No one can deny that sex sells. It does; however, raise some interesting questions. Why are people so fascinated with sex? It isn’t because it is rare. People today have sex at the drop of a hat. It isn’t because sex is hidden. It is displayed in every magazine sold and splashed across every screen, large or small. With all of its presence, you’d think that people would be tired of being inundated with it every single day.
There was, of course, a time when sex meant something more than just pleasure. It was a precious gift that took place between two people who were committed to one another. More shameful yet by today’s standards, it often wasn’t practiced until those committed individuals were married.
Of course I have heard all of the rhetoric about monogamy not being natural. I agree. It isn’t natural for some. That doesn’t mean the choice is wrong. It just means that some people don’t chose to fight the desire to cheat. All of celebrity cases we’ve heard about recently certainly prove that fact. No one wants to keep a vow that might take a little effort.
Before someone gets around to leaving a comment that I’m just repressed, I beg to differ. I just don’t choose to give sex away like a cheap gift. I think I am worth more than that as a human being.
If I have heard it once, I’ve heard it a million times: “What’s wrong with this up and coming generation? All they think about is sex.” That’s probably true because it is something they hear about or view constantly. We endorse their use of it by giving them free condoms and justifying the action with “well, they were going to do it anyway.”
I’m not saying we should not do everything we can to protect our children and certainly birth control and condoms are an important part of that. What I am saying; however, is that there may be a problem with “how” we deliver those items to them. Maybe, we need to spend a little more time talking with our children about the consequences of sex before we ratify it. After all, once they have an sexually transmitted disease (STD), get pregnant or worse, it is simply too late.
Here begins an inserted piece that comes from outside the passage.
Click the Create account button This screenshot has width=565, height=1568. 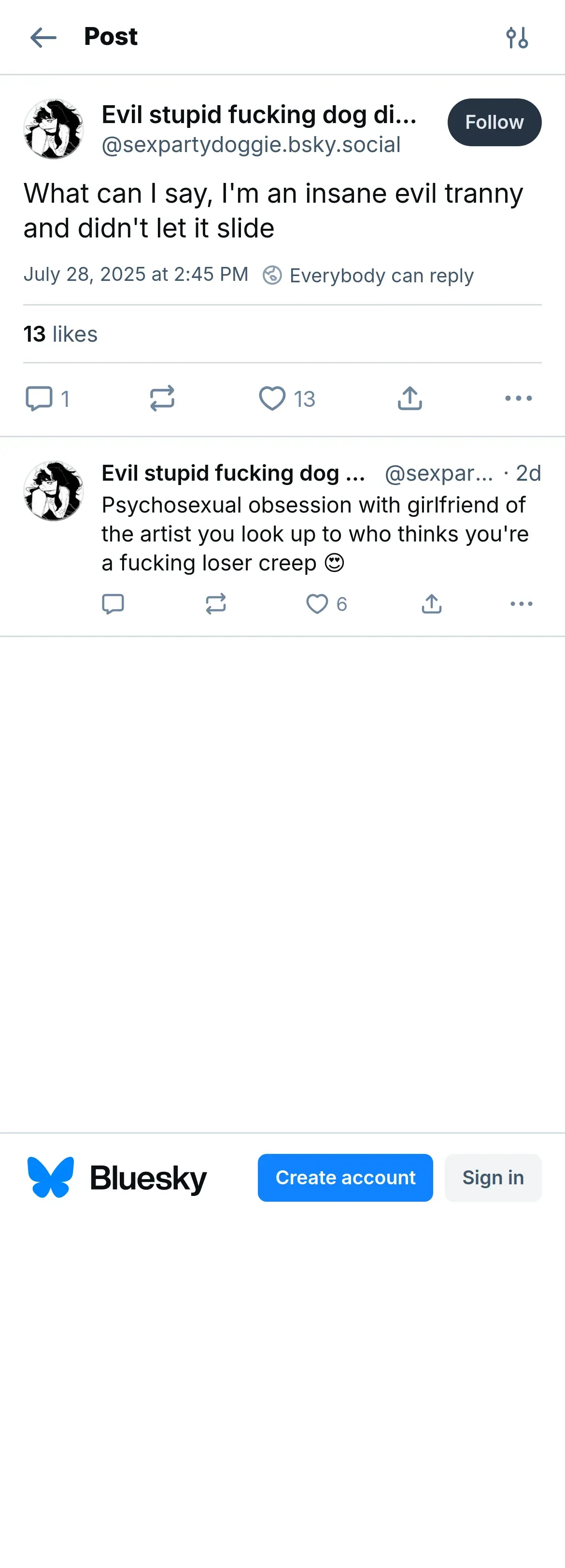click(x=345, y=1177)
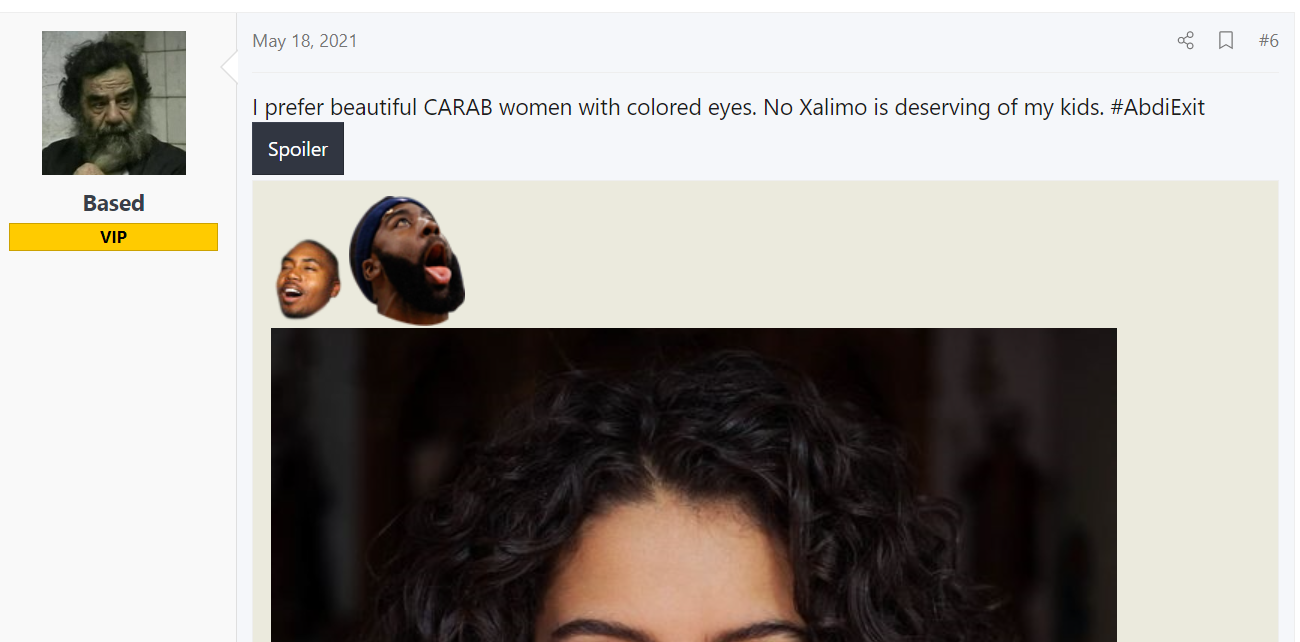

Secondly, maybe we need to delve a little more deeply into what our children are learning about sex in school. As parents, it is our duty to know what are children are being taught. We might not like it, once we learn what it is. After all, there is a reason that sex has moved from older teenagers and young adults down to elementary school children. Don’t we want to know why?
With two small grandchildren I certainly did so I took upon myself to do some research. I even interviewed a few local teens to see how they might shake up the statistics. What I found out was both startling and shocking for this grandmother. Some of it broke my heart. Let me share that information with you.
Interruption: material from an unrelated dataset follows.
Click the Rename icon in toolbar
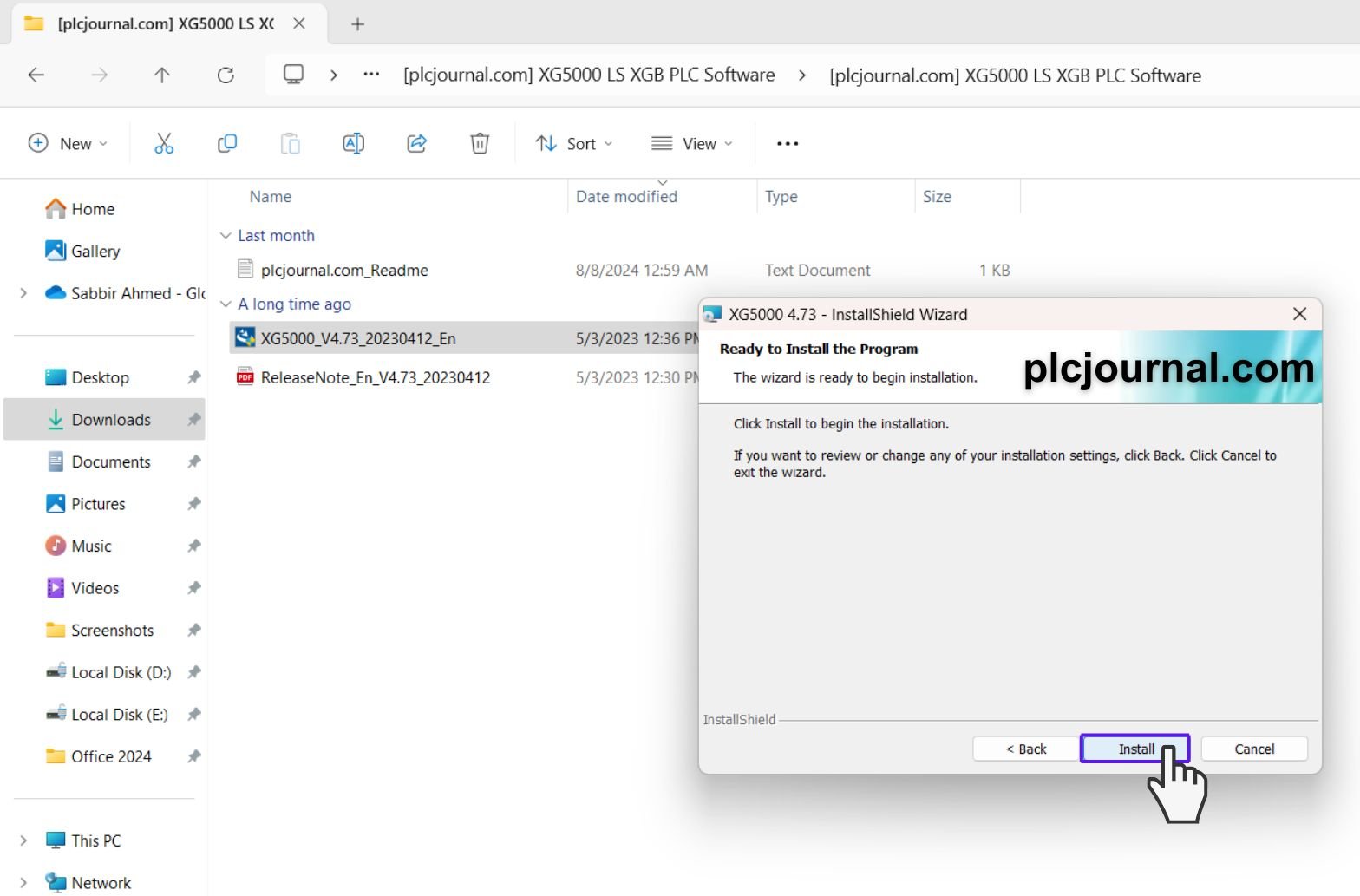point(353,143)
#1. About 50% of teens have had sex before their 19th birthday.
#2. Most of those same individuals have had sex more than once.
#3. A startling percentage of the same teens have had sex with more than one partner.
#4. The average age for a sexual encounter is now 16 and moving rapidly lower.
#5. Over 9 million teens contract STDs each year.
#6. Human Papilloma Virus infections, also known as HPVs, make up the largest STD numbers.
#7. Left unchecked, HPV can lead to cervical cancer.
#8. More than three-quarters of million teens get pregnant each year.
#9. Pregnant teens account for over 200,000 abortions ever year.
#10. The U.S. boasts one of the highest rates of pregnancy in the world.
Here is information I gleaned from talking with local teens between the ages of 12 and 17:
#1. 33% of the teens interviewed have sex because they think everyone else is doing it.
#2. 10% of the group admit they often have sex just because they are bored.
#3. 89% of the interviewed teens consider sex as intercourse. They don’t believe oral sex counts.
#4. 42% of the same group said their parents never had a sex talk with them.
#5. Only 11% of the group admitted to having self-esteem issues.
#6. About half of the interviewed teens used condoms for protection.
#7. Of the remaining amount, two-thirds used no protection at.
#8. More than 25% of the girls said they didn’t care if they got pregnant.
#9. Of the percentage in 8 above, most said they would just have an abortion.
#10. A whopping 90% of the teens I talked with said they would continue having sex “for fun”.
What startled me most in talking with this teen group, is that many of the younger girls had sex early on, before the age of 15. The boys, on the other hand, averaged out at 16.
While obviously such a small random sampling can be considered inconsequential to the big picture, it isn’t likely to be so among their parents. Since I promised not to disclose this information directly to them in order to get the teens to participate, let’s hope that some of them read this piece and take action.
I worry about the world in which my grandchildren will grow up. Not only must they contend with the changes taking place in our country, they must also contend with an ever changing set of moral issues. The fact that sex does indeed sell, will make their travels on the moral pathway a bit more difficult.
I contend that just because something works, that doesn’t necessarily make it a good thing. The things I hear and see on television today often appall me. How then are developing minds supposed to cope with the same information?
Clearly, the sexual revolution has given adults a freedom they enjoy. To each his own. However, I have to ask: Is there no one willing to protect the children? If not, I’m glad I won’t be around to watch the up and coming generations in action. It might be more than my poor heart could bear.